# Page text

-.-.-

It’s one thing to get comfortable with unschooling in your own home, but it can be a whole ’nother kettle of fish to bring that learning mindset with you out into the world.
For example, is your child interested in taking a class or joining an organized activity? Swimming lessons? Ballet? Hockey? If you’re newer to unschooling, you may want to consider avoiding structured activities for now, as they can interfere with your deschooling (you can read more about that here: Do classes hinder deschooling?), but if your child is interested, let’s talk about some of the ways you can support their learning and enjoyment.
The first question is, is your child interested in pursuing their interest through an organized activity? For example, there’s a difference between being interested in hockey and wanting to play hockey. As a child I enjoyed watching hockey (live and on TV), I enjoyed playing street hockey, and one season I enjoyed keeping my own stats for my favourite NHL team—but I was never interested in playing organized hockey (and my dad coached a girl’s hockey team for a few years so it was definitely on my radar). Just because your child expresses an interest in something, that doesn’t necessarily mean they want to formally participate in it, so it can help to take a moment to consider the many possible ways to pursue an interest in something.
Finding a good match …
The typical response when a child asks to join an activity, assuming the parents agree, is for a parent to find the closest location and sign them up. End of story. From there, the child is expected to do the work to fit into the environment so they can participate/learn.
For unschooling parents, our foremost focus is on supporting our children’s learning so, instead of expecting our children to adapt, we are willing to do the work to search out an environment that meshes well with how our children like to learn. Understanding that the atmosphere surrounding many activities is dictated by the individual adults who run them, we look for a good fit between the group’s atmosphere and the child’s personality and goals.
Let’s take ballet as an example: some schools are focused on their students participating in dance competitions; some on putting together a big year-end recital; some on progressing students through formal dance examinations; some on the recreational enjoyment of dance etc. Or how about karate: some dojos focus on attendance and progress their students through the belts based time invested; some focus on skill development and progress their students based on proficiency displayed; some dojos insist their students compete in certain tournaments; some avoid them altogether etc. What are your child’s goals?

-.-.-

Pixel coordinate grounding data:
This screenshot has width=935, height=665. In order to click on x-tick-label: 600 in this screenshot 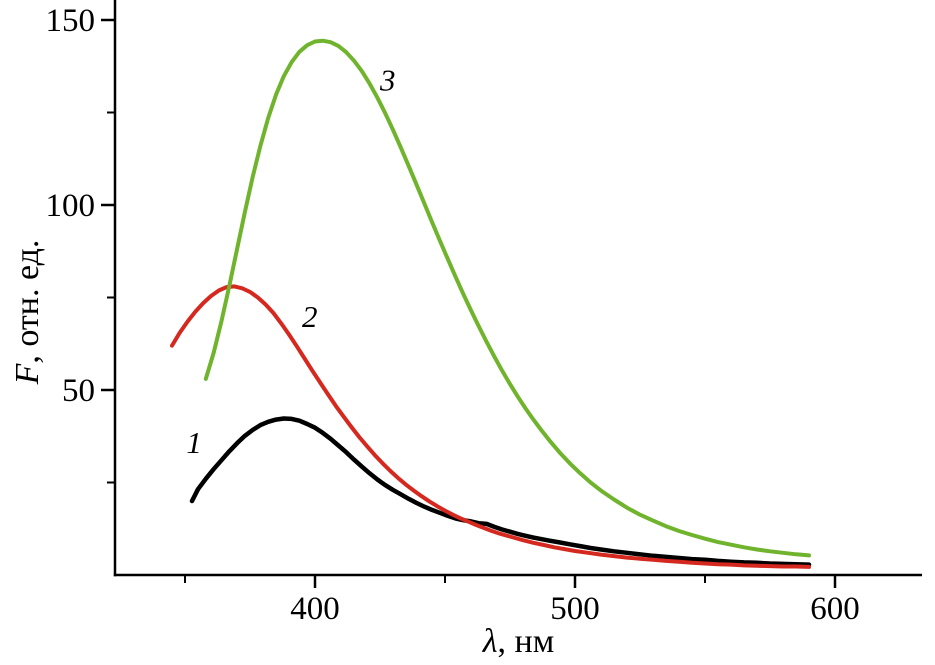, I will do `click(835, 609)`.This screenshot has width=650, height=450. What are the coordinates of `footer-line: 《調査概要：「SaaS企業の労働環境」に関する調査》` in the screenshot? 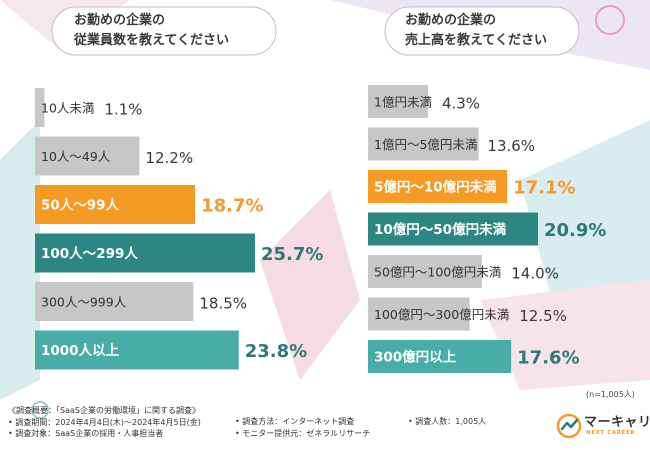 It's located at (104, 410).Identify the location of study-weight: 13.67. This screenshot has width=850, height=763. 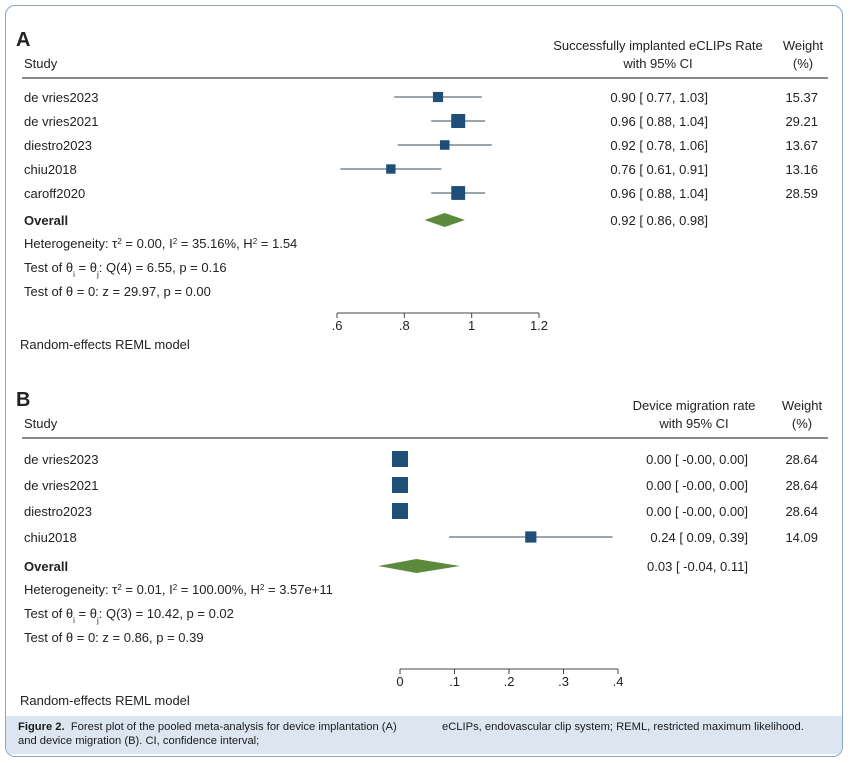
(802, 146).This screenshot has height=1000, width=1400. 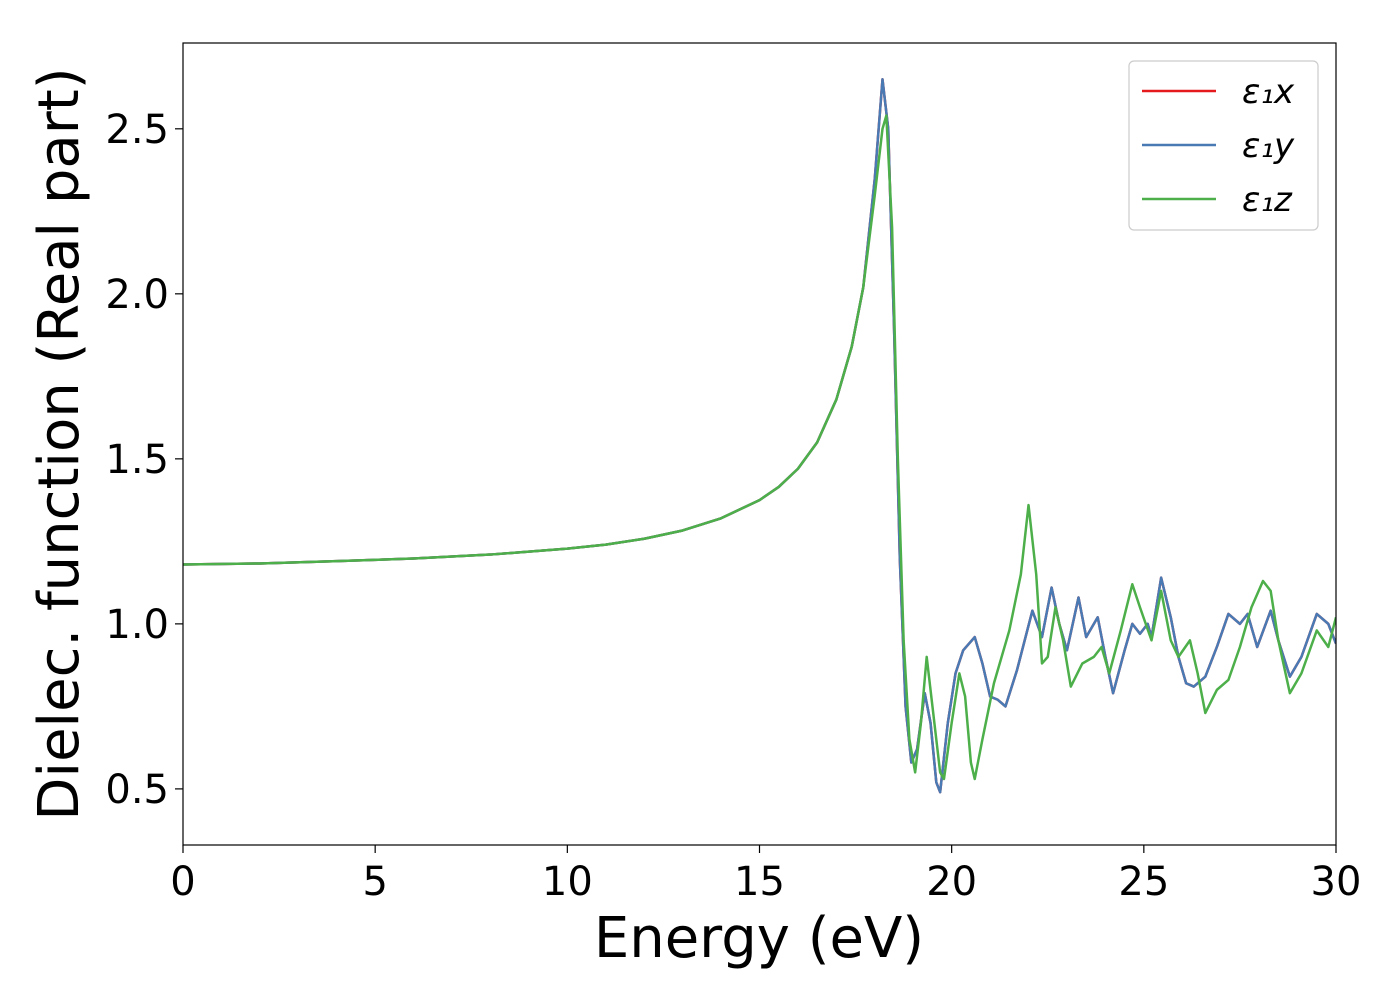 What do you see at coordinates (137, 625) in the screenshot?
I see `y-tick-label: 1.0` at bounding box center [137, 625].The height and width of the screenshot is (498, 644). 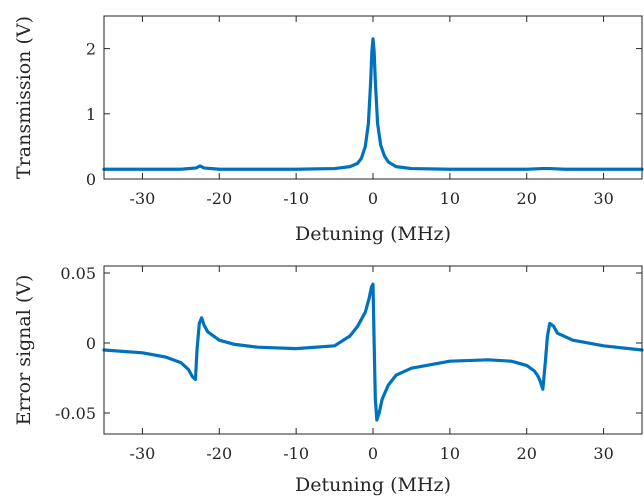 What do you see at coordinates (91, 50) in the screenshot?
I see `y-tick-label: 2` at bounding box center [91, 50].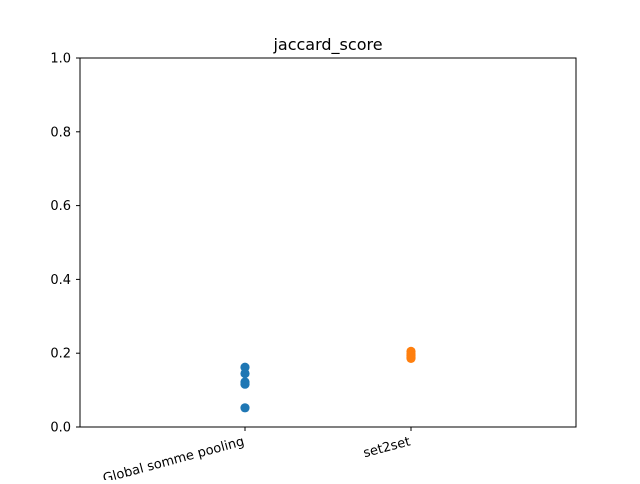  I want to click on y-tick-label: 1.0, so click(60, 60).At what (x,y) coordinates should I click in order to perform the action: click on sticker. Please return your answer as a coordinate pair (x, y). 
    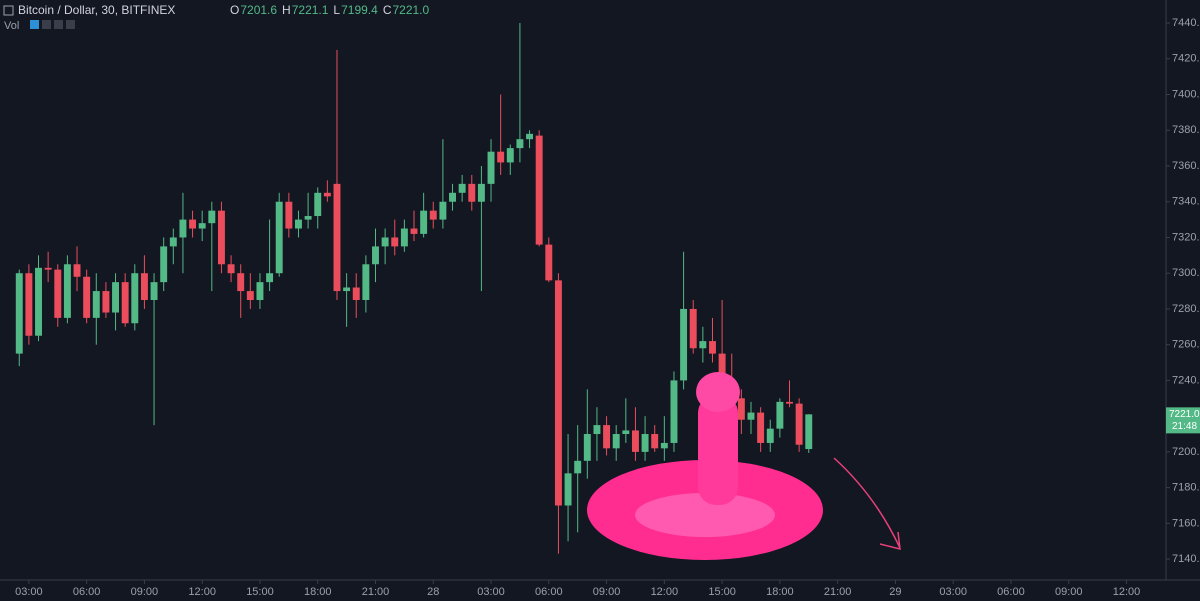
    Looking at the image, I should click on (705, 466).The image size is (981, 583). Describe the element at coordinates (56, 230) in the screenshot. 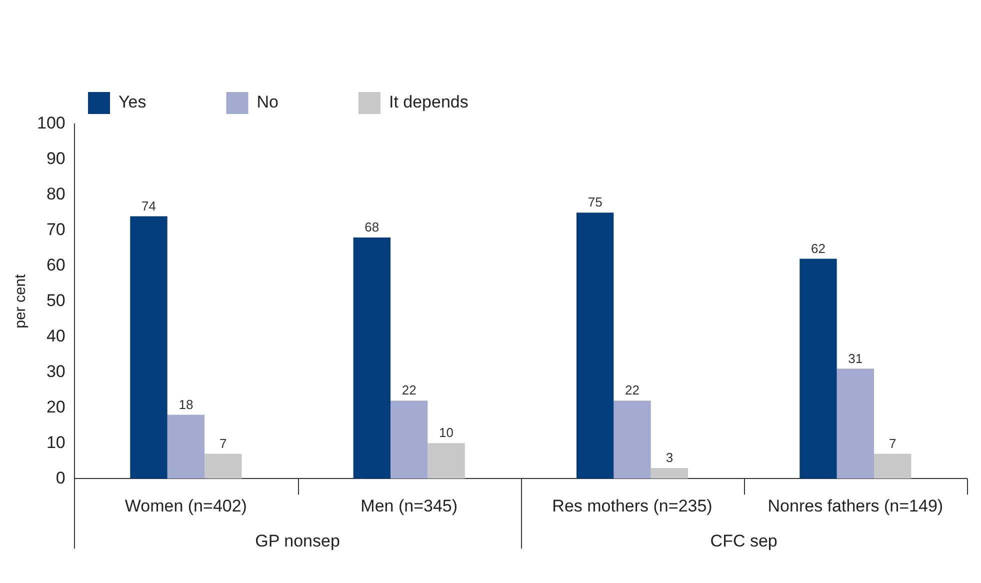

-.-.-

# Your tasks
- A) According to the unschooling text, what is the typical response when a child asks to join an activity and the parents agree?
- B) Output the unschooling text word for word, from "Finding a good" to "they can participate/learn.".

# Exercise results
- A) A parent finds the closest location and signs the child up.

- B)
Finding a good match …
The typical response when a child asks to join an activity, assuming the parents agree, is for a parent to find the closest location and sign them up. End of story. From there, the child is expected to do the work to fit into the environment so they can participate/learn.